Admittedly not having all the answers, Lubben said there may be a market for carbon, there may be voluntary incentive programs or the strong hand of regulation. Either way, however, he concluded, “If we need to reduce it (carbon emissions), then we should figure efficiently what the best way is to generate those reductions. Agriculture is well positioned to be the next opportunity to earn some of those credits.”

Dr. Brad Lubben speaks to the group during the annual tour. Photo Courtesy Mona Weatherly Custer County Chief.

He encourages producers to visit UNL’s Ag Profitability website, for additional information.
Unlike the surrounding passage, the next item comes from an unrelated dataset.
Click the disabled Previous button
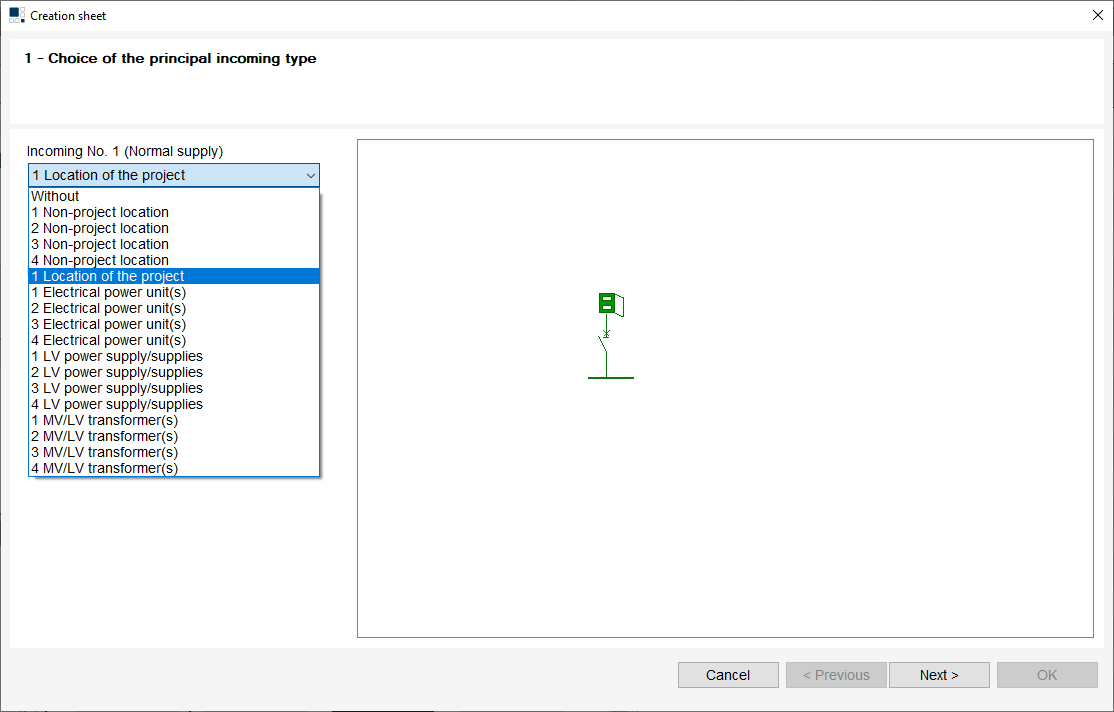Screen dimensions: 1114x712 pos(836,675)
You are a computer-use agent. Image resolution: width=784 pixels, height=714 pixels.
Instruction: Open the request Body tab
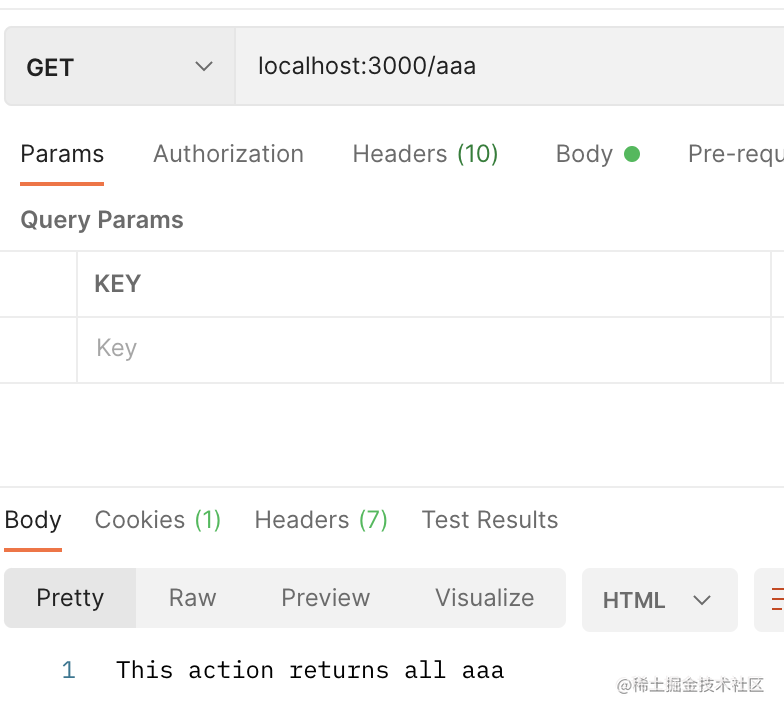pyautogui.click(x=584, y=154)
Andy Jobman from Gothenburg, the president of the Nebraska Corn Growers, spoke on the need for active membership in the association. “We represent every corn growing producer int he state. We have 2,500 dues paying members. If we had every corn grower paying dues, think of the budget we’d have for policy and to develop leadership.”

Issues Jobman want producers to be aware of include the Next Generation Fuel Act to increase the production and use of ethanol across the nation. He encouraged people to ask Congressman Adrian Smith, who as of Thursday, hadn’t signed on to the bill, to support it.

Jobman also said Waters of the United States (WOTUS) issues were brought up in July and there is concern that some of the protections gained under the former presidential administration may be lost. By being active members in the Corn Growers, Jobman said all the voices of the producers can be heard through one big voice. “We are known as Big Corn in D.C.,” Jobman said. “Dollar for dollar, you will not find an association that works harder for you.”

About sixty people were in attendance at the meal of beef brisket served by Smokin’ Hot BBQ.